Ironically, Tor began as The Onion Router developed by the U.S. Naval Research Laboratory in the late 1990s as a way for government employees to remain anonymous on the Internet. It was later passed on to the public sector, although it is still largely funded by the U.S. government. Tor allows users to become anonymous on the Internet by encrypting data sent while browsing, sending messages and chatting with friends and rerouting the traffic to a number of servers managed by some 5,000 volunteers from around the world. Each server can only "see" connections with the previous server that sent the data and the next server that will receive it, making it impossible to link a user's IP address with his online activities.

But Tor is not the only target. XKeyScore is also reportedly tracking users of other online privacy services, including the anonymous operating system Tails developed initially for human rights activists and journalists with access to the Snowden leaks, FreeNet, HotSpotShield, Centurian, and MegaProxy. The code referring to Tails also includes anyone "viewing documents relating to Tails, or viewing websites that detail Tails."

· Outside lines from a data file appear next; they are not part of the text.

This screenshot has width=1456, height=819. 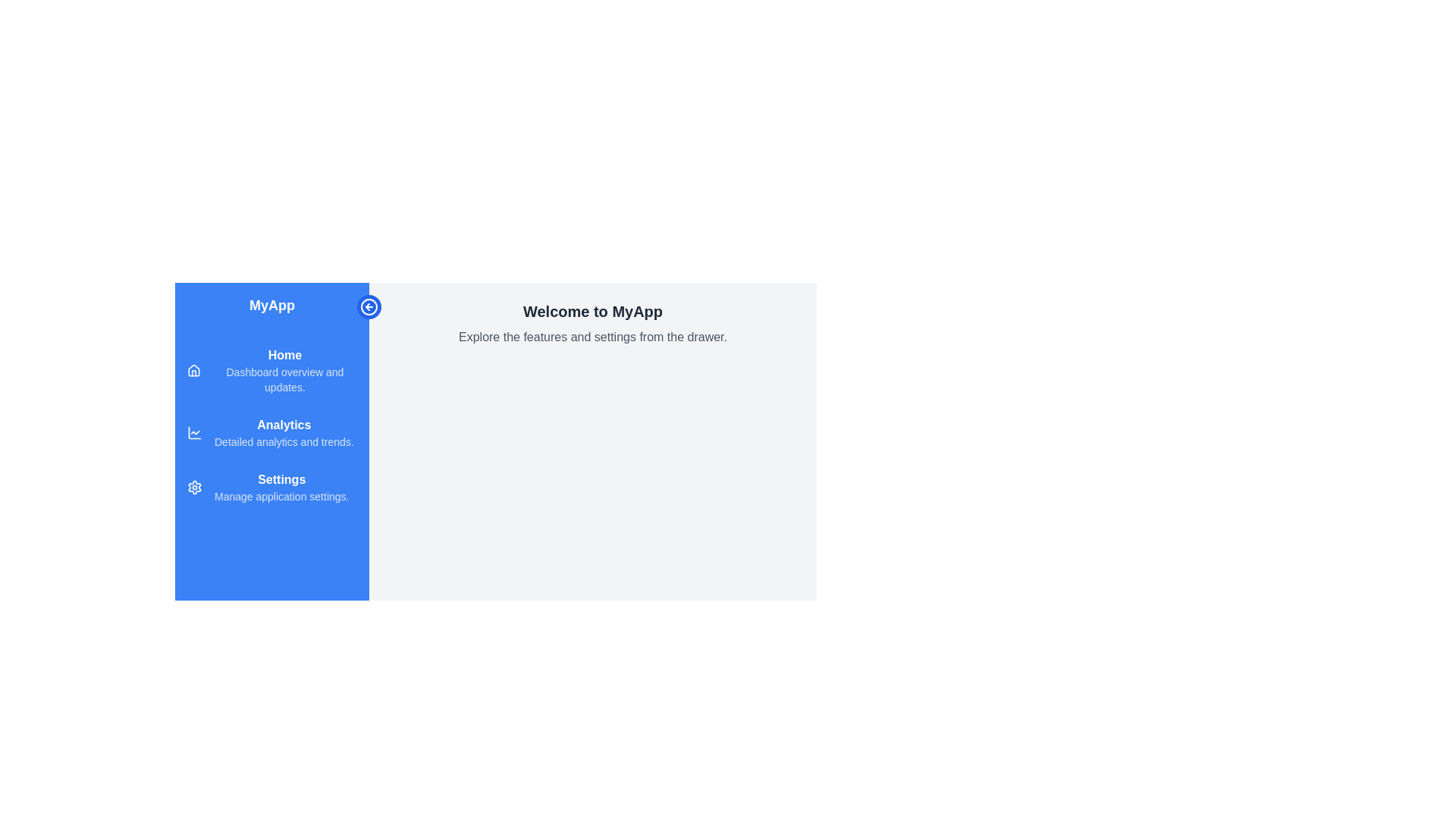 I want to click on the menu item Settings to navigate to the corresponding section, so click(x=272, y=488).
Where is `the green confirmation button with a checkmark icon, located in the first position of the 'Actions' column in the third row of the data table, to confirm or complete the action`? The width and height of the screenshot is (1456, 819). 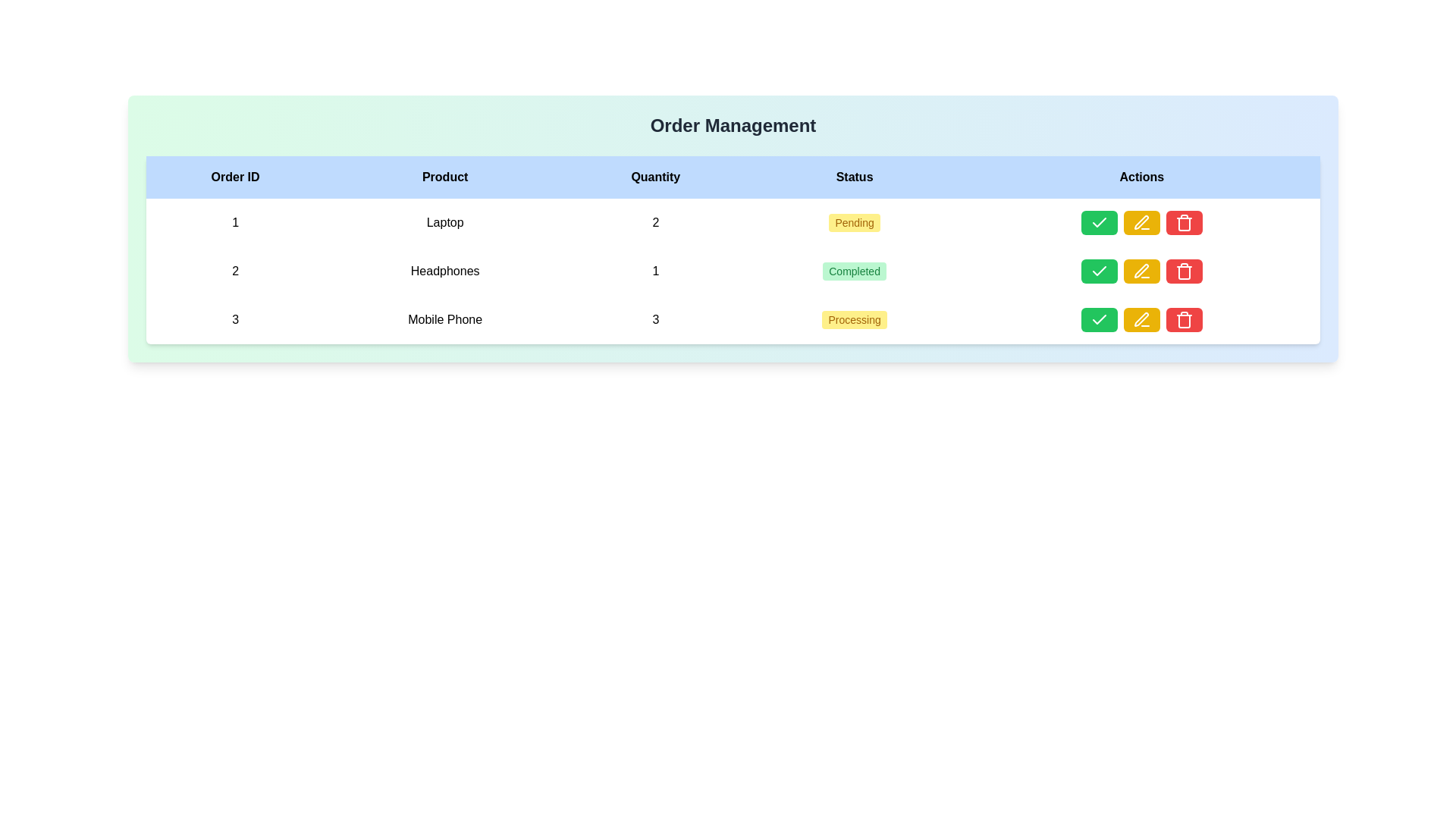
the green confirmation button with a checkmark icon, located in the first position of the 'Actions' column in the third row of the data table, to confirm or complete the action is located at coordinates (1099, 318).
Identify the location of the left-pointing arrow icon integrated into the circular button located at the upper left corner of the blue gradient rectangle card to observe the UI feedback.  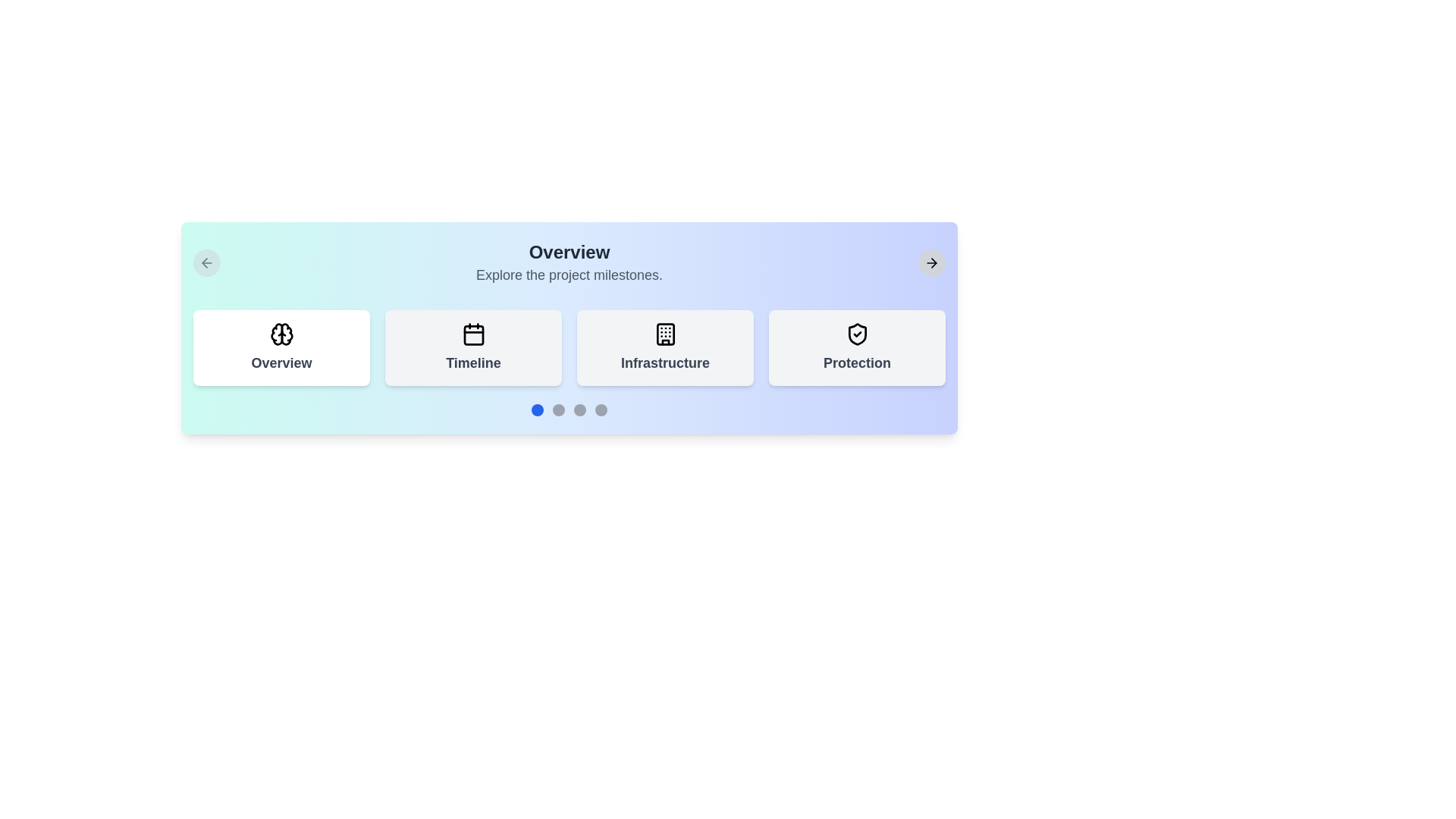
(206, 262).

It's unclear how the source code for XKeyScore was obtained, but experts believe it may have been revealed by a second source, not Snowden, since the original leaks did not contain information of this sort. One thing is clear, though. If the findings are true, the NSA is flying in the face of its own assertions that its surveillance program is only targeted at those considered threats to national security.

"It's a dead certainty that people who heard the NSA's reassurances about 'targeting' its surveillance on people who were doing something suspicious didn't understand that the NSA meant people who'd looked up technical details about systems that are routinely discussed on the front page of every newspaper in the world," writes activist and fiction writer Cory Doctorow.